* _Data lines_:
——

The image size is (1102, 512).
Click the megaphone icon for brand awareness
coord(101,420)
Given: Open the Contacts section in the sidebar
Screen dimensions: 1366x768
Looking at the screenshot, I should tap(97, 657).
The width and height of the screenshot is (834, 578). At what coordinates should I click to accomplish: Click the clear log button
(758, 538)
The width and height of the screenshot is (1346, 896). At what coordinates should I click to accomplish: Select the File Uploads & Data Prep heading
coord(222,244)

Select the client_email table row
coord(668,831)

——

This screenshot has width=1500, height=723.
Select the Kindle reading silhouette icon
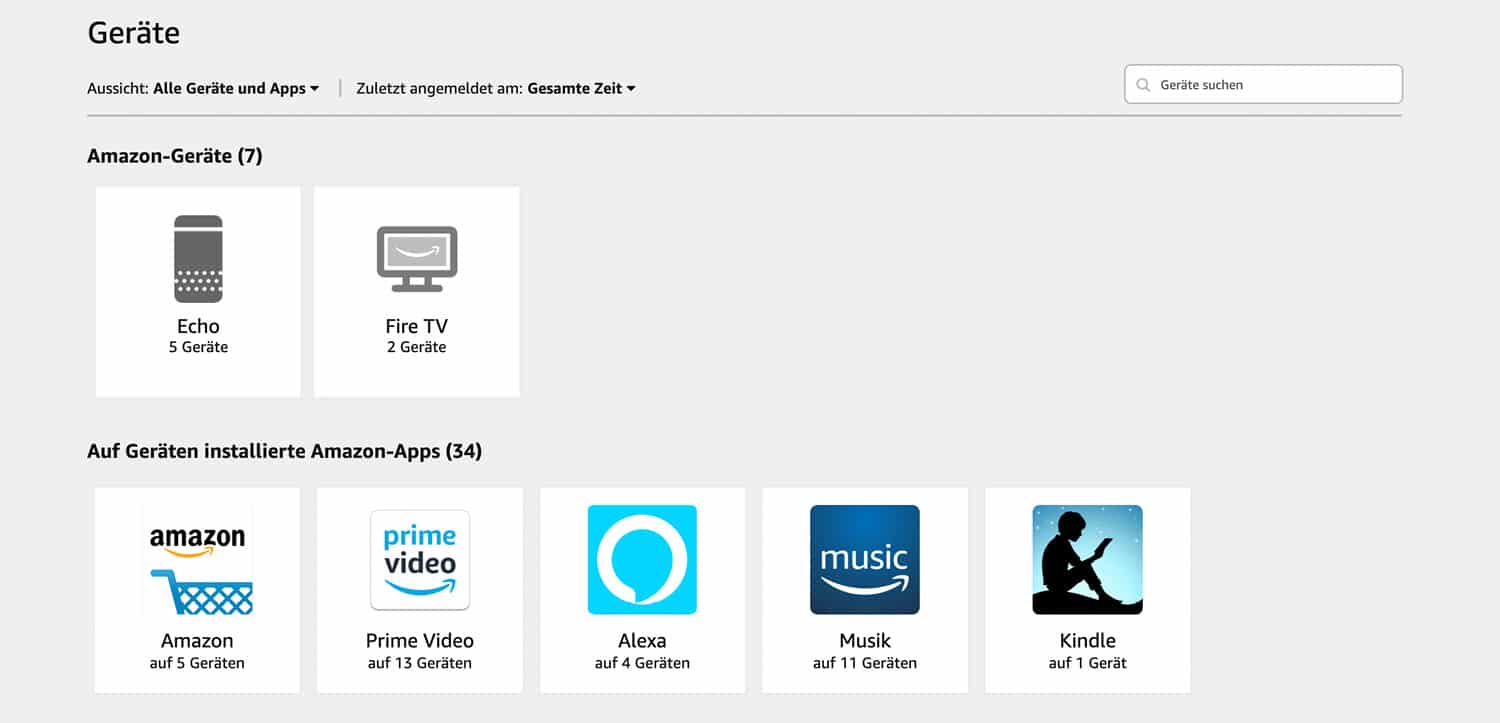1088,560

——

Reproduce the listing verbatim from the line containing "The image size is (1102, 512)." up to and including the line containing "coord(668,831)".

* _The output_:
The image size is (1102, 512).
Click the megaphone icon for brand awareness
coord(101,420)
Given: Open the Contacts section in the sidebar
Screen dimensions: 1366x768
Looking at the screenshot, I should tap(97, 657).
The width and height of the screenshot is (834, 578). At what coordinates should I click to accomplish: Click the clear log button
(758, 538)
The width and height of the screenshot is (1346, 896). At what coordinates should I click to accomplish: Select the File Uploads & Data Prep heading
coord(222,244)

Select the client_email table row
coord(668,831)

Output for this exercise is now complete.